HyPer7 is a specific and highly sensitive reporter of stromal H2O2 dynamics

Here, we report on successful targeting of the genetically encoded H2O2 probe, HyPer7, to the plastid stroma. With this approach, we found that excess excitation light from the confocal microscope was sufficient to rapidly oxidize the probe via photosynthesis-derived H2O2. Using time-course microscopy with excess imaging light, we monitored stromal peroxide dynamics of plastids to reveal a rapid increase in HyPer7 oxidation, followed by a slowed oxidation or plateau in the stroma of cotyledon sensory plastids. We speculate that the “plateau” phase reflects the outset of NPQ because the plateau observed in epidermal sensory plastids was below the experimentally estimated saturation point of the probe with exogenous H2O2 application.

Rapid NPQ response is largely driven by a photosynthesis-derived pH gradient across the thylakoid membrane, which complicates the interpretation of data from previous stroma-localized HyPer variants and requires side-by-side comparisons with pH sensors and peroxide-insensitive HyPer mutants (Exposito-Rodriguez et al. 2017). For example, estimates suggest a ∼32-fold change in HyPer3 488/405 ratios between pH = 6 to 8 (Pak et al. 2020). Utilizing the pH-insensitive HyPer7, therefore, provides unprecedented stromal resolution during the outset of NPQ. While the H2O2-specific probe roGFP2-ORP1 has similar pH insensitivity, it is estimated to detect ∼100 nM increases in H2O2 whereas HyPer7 is on the order of ∼30 nM (Müller-Schüssele et al. 2021). As the stroma has an extraordinary redox buffering system (EGSH estimated at −361 mV at pH 8 [Slesak et al. 2003]), HyPer7 provides a sensitive method to detect changes in stromal H2O2.

Lastly, we demonstrated in vivo reduction of HyPer7 following excess imaging (Supplemental Fig. S3). We show that reduction of the probe following excess excitation light is rapid, becoming comparable to mock-imaged plastids around 30 min following excitation. Moreover, we have no evidence to support the hypothesis of irreversible, imaging-dependent photoconversion of HyPer7 such as that documented for roGFP1 (Schwarzländer et al. 2008); root leucoplasts show no reduced-to-oxidized photoconversions and reduction kinetics following excitation demonstrate that oxidation of the probe is reversible in the plastid stroma.
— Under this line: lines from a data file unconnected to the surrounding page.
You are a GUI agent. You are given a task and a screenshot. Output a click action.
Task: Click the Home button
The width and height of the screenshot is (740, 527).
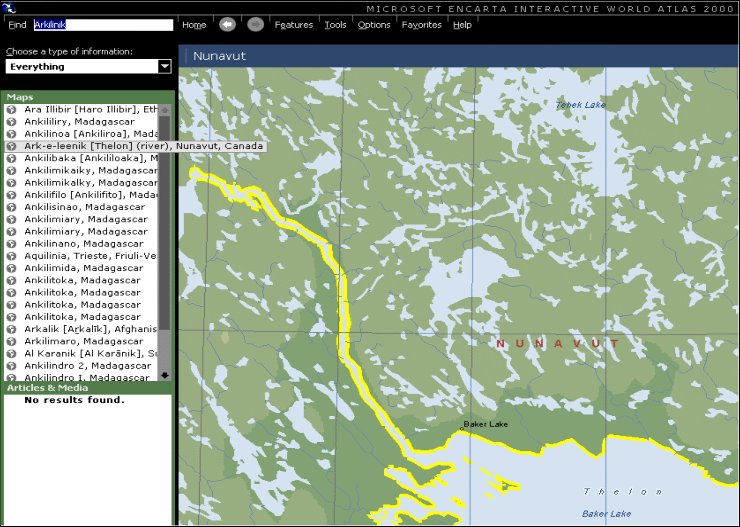pyautogui.click(x=194, y=25)
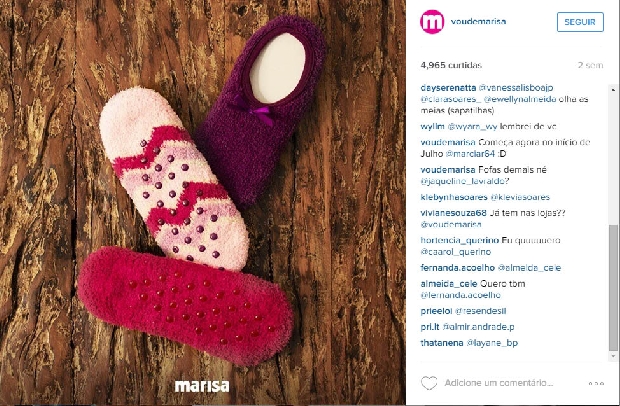Like the post with heart icon
Image resolution: width=620 pixels, height=406 pixels.
[429, 383]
HyPer7 shows cell-type-specific H2O2 dynamics in response to excess light and hormone application

Via optical dissection, we experimentally distinguished cell-type differences in plastid H2O2 production at a basal (unstressed) level as well as in response to excess imaging light. Interestingly, epidermal sensory plastids showed the highest basal H2O2 production as well as the highest accumulation of H2O2 over imaging stress in both seedling cotyledons and true leaf epidermal cells (Fig. 4, A to E). On the other hand, guard cell chloroplasts showed somewhat attenuated H2O2 production in response to excess-light stress compared to sensory plastids. Additionally, we monitored stromal EGSH with a previously published line targeting GRX1-roGFP2 to the plastid stroma and found that guard cell plastids showed significantly substantially more reduced roGFP2 when compared to epidermal sensory plastids and plastids of the petiole epidermis (Fig. 4, F and G). This observation suggests that heterogeneities may also exist in stromal glutathione redox buffering depending on cell type.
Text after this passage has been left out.